Con tal éxito aumentarían las posibilidades de volver a colocar a la UE sobre sus raíles, de los que se ha salido a los dos meses del histórico lanzamiento del euro. Antes de buscar a la persona más adecuada para presidir la Comisión Europea, los mandatarios reunidos en Berlín han de esbozar la mejor salida posible de esta crisis, garantizando los equilibrios institucionales y el respeto de los tratados, además de los principios democráticos y el consenso, y aceptar la voluntad del colegio de comisarios de dar paso a uno nuevo en el más breve plazo. La solución se ve complicada por la circunstancia de que la UE se encuentra emparedada entre dos tratados: vigente el de Maastricht, pero a punto de entrar en vigor el de Amsterdam, que modifica el sistema por el cual se nombra al presidente de la Comisión: por los gobiernos, pero con la aprobación del Parlamento Europeo.
En tal contexto resulta insólita la pretensión del Parlamento Europeo -ufano de haber hecho caer a la Comisión, y al que sólo le quedan tres meses de vida política- de votar al nuevo presidente de la Comisión. En las democracias, los Ejecutivos (y la Comisión lo es en cierto modo) salen de las elecciones. No al revés. Quizás sería la hora de retomar la idea de Delors de que los partidos europeos indiquen antes de las elecciones europeas quién es su candidato a la Comisión. Al menos la crisis de ésta servirá para dar una nueva dimensión a las elecciones europeas.

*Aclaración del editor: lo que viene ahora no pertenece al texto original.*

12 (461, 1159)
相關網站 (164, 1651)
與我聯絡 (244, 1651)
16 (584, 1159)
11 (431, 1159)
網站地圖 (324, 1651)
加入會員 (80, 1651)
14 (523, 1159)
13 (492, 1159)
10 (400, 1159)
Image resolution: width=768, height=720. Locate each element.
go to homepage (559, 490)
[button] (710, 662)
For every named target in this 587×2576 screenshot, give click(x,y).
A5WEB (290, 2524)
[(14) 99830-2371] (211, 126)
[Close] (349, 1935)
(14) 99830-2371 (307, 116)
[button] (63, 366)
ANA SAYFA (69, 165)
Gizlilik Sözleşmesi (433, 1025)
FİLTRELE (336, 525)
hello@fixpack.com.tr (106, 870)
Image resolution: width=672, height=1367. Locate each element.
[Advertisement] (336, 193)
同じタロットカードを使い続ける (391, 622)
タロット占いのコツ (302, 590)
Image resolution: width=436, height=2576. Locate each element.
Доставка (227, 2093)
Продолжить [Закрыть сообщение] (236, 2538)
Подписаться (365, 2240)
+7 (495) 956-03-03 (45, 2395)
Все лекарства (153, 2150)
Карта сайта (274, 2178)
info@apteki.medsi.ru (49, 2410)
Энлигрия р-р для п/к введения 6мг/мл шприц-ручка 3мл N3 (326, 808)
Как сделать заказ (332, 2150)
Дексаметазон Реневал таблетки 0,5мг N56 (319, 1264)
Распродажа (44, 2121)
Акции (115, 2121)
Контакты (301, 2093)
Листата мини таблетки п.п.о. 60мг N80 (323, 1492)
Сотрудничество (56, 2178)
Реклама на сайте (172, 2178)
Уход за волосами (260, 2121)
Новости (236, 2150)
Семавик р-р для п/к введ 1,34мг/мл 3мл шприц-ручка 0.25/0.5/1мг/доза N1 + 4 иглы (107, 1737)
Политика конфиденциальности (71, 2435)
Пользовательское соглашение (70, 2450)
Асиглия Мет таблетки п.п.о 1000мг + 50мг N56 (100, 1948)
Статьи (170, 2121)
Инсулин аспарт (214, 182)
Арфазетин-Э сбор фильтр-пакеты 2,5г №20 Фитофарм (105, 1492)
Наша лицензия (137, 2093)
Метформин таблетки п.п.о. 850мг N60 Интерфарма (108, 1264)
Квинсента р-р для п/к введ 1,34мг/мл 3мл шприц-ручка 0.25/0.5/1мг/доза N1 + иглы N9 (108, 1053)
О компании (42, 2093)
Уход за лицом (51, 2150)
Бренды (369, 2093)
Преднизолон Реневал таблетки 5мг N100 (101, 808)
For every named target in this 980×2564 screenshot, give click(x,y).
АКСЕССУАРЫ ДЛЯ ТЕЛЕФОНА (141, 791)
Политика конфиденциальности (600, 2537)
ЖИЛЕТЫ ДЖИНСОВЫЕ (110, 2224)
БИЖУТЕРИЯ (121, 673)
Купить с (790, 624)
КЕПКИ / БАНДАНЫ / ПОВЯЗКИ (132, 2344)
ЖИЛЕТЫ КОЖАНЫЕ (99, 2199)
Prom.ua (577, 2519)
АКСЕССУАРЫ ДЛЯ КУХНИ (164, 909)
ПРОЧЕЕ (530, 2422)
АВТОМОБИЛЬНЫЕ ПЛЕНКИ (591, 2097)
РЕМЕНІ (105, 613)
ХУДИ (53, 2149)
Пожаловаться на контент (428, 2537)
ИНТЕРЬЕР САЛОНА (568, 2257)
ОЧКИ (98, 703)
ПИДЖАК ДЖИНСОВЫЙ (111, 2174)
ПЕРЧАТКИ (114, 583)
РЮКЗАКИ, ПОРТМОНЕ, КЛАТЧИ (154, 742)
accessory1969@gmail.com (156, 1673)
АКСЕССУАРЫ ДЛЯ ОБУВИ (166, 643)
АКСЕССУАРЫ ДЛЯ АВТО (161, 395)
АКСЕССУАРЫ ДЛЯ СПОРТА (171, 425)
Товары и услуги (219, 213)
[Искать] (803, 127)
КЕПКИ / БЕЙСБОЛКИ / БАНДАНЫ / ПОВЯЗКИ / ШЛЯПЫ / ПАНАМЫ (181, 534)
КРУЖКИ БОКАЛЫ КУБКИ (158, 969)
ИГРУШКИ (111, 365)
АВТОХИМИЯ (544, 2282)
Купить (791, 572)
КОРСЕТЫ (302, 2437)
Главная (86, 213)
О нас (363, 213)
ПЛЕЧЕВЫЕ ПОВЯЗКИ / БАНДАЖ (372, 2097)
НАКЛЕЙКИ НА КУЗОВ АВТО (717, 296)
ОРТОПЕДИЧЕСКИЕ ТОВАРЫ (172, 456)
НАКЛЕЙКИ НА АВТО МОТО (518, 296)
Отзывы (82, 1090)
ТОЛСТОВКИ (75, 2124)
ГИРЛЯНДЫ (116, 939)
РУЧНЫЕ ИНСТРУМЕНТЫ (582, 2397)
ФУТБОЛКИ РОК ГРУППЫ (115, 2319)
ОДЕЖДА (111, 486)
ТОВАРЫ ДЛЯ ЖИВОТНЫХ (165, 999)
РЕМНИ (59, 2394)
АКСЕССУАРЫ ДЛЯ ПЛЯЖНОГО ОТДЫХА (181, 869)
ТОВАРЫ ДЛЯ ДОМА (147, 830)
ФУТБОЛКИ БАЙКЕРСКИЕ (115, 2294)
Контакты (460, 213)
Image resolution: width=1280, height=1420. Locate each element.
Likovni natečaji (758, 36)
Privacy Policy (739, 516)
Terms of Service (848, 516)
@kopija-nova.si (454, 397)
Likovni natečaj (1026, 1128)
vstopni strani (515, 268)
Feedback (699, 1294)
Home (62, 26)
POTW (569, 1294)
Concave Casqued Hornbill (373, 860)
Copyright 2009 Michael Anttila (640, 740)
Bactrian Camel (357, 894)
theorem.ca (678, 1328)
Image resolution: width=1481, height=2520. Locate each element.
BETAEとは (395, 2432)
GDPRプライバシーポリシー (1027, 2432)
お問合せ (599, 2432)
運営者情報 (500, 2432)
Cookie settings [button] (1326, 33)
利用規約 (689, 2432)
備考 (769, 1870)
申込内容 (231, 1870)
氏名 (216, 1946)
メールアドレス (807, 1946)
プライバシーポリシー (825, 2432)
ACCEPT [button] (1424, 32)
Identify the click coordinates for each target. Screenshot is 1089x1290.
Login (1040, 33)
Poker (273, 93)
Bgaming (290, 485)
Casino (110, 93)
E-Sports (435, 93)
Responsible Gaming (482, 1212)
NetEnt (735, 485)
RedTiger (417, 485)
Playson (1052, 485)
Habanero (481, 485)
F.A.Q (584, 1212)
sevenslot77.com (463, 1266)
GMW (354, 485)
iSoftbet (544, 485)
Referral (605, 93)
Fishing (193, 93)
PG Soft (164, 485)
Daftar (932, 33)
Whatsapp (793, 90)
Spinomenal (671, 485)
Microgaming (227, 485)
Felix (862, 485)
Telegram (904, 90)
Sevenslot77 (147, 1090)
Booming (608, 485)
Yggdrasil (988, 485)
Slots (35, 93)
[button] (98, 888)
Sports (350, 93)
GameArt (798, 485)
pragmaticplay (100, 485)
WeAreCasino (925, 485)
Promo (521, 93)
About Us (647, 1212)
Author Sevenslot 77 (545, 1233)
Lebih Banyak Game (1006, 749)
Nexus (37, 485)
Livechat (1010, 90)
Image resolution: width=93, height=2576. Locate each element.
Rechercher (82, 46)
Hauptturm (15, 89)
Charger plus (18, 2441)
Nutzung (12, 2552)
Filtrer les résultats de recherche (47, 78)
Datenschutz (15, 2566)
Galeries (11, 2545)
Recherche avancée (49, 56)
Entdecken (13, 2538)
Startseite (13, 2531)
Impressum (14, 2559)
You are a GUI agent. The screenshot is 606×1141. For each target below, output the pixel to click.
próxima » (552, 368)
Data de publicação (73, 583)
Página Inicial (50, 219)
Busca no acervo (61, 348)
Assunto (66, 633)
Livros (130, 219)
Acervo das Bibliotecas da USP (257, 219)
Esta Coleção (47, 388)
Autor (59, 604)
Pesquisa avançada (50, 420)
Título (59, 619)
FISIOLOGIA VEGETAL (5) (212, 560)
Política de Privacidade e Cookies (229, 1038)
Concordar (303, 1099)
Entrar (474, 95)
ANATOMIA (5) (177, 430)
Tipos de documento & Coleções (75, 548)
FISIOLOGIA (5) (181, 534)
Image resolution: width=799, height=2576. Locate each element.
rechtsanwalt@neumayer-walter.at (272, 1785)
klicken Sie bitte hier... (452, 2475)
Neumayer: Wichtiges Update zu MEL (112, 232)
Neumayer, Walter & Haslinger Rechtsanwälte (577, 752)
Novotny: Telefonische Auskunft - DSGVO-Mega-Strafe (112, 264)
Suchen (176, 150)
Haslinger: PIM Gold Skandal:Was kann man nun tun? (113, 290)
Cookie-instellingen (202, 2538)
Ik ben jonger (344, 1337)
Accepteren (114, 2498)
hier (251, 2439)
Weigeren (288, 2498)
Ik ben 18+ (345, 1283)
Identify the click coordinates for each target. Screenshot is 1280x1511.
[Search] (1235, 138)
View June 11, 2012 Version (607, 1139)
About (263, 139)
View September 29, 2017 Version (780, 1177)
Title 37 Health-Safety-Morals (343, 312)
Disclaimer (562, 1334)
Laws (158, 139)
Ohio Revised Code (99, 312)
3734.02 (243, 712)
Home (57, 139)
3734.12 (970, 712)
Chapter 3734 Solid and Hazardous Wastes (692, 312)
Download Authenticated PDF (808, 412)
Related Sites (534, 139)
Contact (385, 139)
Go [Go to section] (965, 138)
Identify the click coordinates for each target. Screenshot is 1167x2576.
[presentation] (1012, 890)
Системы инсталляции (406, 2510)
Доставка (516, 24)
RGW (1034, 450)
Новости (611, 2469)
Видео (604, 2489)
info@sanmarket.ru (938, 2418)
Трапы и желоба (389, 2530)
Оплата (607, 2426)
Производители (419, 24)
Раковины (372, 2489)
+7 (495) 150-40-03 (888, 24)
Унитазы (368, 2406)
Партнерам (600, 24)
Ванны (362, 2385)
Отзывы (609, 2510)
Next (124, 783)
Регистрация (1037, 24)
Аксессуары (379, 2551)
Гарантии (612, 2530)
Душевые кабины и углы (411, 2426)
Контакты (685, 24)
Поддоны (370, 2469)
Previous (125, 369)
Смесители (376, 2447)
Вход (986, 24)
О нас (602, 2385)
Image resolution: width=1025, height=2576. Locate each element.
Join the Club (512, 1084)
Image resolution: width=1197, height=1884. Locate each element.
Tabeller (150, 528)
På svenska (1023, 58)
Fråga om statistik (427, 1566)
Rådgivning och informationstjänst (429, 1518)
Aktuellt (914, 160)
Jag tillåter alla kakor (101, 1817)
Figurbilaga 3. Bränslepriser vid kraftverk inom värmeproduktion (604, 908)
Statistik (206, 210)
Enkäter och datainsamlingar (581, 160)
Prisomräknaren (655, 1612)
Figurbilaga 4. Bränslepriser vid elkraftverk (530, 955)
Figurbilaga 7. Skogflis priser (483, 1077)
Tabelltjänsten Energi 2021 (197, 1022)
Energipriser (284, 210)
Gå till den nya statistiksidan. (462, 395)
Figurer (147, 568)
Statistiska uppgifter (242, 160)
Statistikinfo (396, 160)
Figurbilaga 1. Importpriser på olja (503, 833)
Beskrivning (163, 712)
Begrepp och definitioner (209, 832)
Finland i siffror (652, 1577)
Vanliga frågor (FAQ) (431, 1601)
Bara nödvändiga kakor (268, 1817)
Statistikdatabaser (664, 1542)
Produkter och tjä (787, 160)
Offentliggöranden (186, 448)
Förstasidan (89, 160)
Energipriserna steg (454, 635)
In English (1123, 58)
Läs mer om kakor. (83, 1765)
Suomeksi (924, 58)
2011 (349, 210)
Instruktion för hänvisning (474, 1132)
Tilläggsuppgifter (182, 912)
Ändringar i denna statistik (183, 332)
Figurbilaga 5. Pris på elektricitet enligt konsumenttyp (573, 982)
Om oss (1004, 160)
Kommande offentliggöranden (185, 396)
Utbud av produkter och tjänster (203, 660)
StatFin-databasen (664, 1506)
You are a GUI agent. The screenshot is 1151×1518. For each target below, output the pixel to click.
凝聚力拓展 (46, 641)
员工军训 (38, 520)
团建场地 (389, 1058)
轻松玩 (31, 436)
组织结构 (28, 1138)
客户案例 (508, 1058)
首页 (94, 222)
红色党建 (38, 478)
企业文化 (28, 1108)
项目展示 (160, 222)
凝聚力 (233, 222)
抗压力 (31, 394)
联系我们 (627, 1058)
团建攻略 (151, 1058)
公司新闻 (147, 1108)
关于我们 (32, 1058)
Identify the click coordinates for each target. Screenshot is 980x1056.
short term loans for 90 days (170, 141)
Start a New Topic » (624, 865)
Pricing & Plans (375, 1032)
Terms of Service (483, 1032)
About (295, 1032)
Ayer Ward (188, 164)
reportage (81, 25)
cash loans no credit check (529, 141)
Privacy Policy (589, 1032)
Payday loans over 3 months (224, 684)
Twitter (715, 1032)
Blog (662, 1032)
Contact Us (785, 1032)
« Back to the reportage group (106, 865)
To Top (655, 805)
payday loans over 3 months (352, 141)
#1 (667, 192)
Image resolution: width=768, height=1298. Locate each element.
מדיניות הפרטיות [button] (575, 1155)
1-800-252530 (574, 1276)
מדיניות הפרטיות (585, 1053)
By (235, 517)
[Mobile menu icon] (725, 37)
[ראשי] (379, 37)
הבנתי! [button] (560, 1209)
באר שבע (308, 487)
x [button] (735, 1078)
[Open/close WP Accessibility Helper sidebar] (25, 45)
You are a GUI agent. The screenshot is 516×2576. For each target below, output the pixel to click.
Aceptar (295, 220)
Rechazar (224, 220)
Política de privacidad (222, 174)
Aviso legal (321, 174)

Una solución razonable sería que la actual Comisión -mejor sin Santer a la cabeza, pues ha demostrado su incapacidad política- se mantenga en funciones hasta después de las elecciones del 13 de junio. Y que entonces se proceda a nombrar a un nuevo presidente, que, en vez de esperar hasta enero del 2000 para iniciar su mandato de cinco años, lo ampliara hacia atrás con un subterfugio político-jurídico, para poder ponerse a trabajar entre julio y agosto. Finalmente, ha calado la idea de que hace falta dar con un político de peso, con conocimientos técnicos y experiencia de gestión, pues uno de sus cometidos más significativos va a ser reformar la institución que presida. Se busca, pues, un héroe capaz de torear en varios ruedos a la vez. Aunque la única institución que verdaderamente gana poder con el Tratado de Amsterdam sea el Parlamento Europeo, y aunque la crisis desatada haya roto el equilibrio institucional, crear uno nuevo exige sanear, democratizar y reforzar a la Comisión. No debilitarla.